A detail of the Crown Shyness installation.
Photo by Clara Marques.
Experiencing preservation

The installation was commissioned by the biggest Brazilian paper producer and exporter, Klabin. The essence of Klabin's activities is the exploitation of natural resources. Particularly, these are the resources at the core of the most urgent discussion in the world: the climate crisis. Trees — which is their main raw material — are the symbolic epicenter of this discussion.

For decades, however, Klabin has measured no efforts to develop innovative technologies to break the plastic and mineral productive chains, heading towards sustainable paper-based materials. Ranging across three Brazilian states - São Paulo, Paraná and Santa Catarina –, the company holds over 625 thousand hectares of forest, of which 42% are native reserves. Its most renowned protected territory, the Ecological Park of the Fazenda Monte Alegre in Telêmaco Borba has become an inestimable area of high conservation value due to its significant concentration of rare, threatened or endangered ecosystems.

Klabin's initiatives, perhaps at first counter-intuitively, have proven how technology can have significant impacts in nature’s conservation. It was by examining this positive relationship between Nature and Technology that our proposal was founded.
Protect Forest in Telêmaco Borba, Paraná - Brazil
Video by Felipe Abreu
After the artist experienced the protected forest first hand and studied its impact on raising the biodiversity levels of the region, "Crown Shyness" became a way to promote sensitive connections with the forest. The installation's main materials, Klabin's Eukaliner craft paper, and metal were combined with custom-built technological instruments that gather satellite generated information on the winds of the protected forest to create a large-scale kinetic panel. The paper sculptures on it behave as the crowns of trees - breathing as living beings and barely touching each other at all.

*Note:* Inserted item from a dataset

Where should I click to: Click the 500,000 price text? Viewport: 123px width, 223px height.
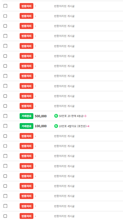click(41, 116)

The installation's main materials, Klabin's Eukaliner craft paper, and metal were combined with custom-built technological instruments that gather satellite generated information on the winds of the protected forest to create a large-scale kinetic panel. The software and motion, designed by Dimitre Lima, brought the paper sculptures to life. Each of them, parameterized digitally but folded manually, uniquely created by paper artist and specialist Gabriela Castro, behaved as the crowns of trees — breathing as living beings and barely touching each other at all.
image image image image
Making of process of building the Crown Shyness installation.
Photo by Clara Marques
Inaugurated at the INOVA Klabin event, hosted at the São Paulo Biennial Pavilion in São Paulo, the artwork was first assembled with the over 500 guests that were present in the event. In collaboration with Pavoni, the artist Isabella Nardini designed the experience at the event.

There, the participants were first divided into groups of three and given one of the paper sculptures that would later be a part of the final work. Distributed according to the abilities they most identified themselves with, the groups got familiarized with the theme of the work and were asked to connect with the materials, feeling their softness and malleability, understanding more how the paper behaves.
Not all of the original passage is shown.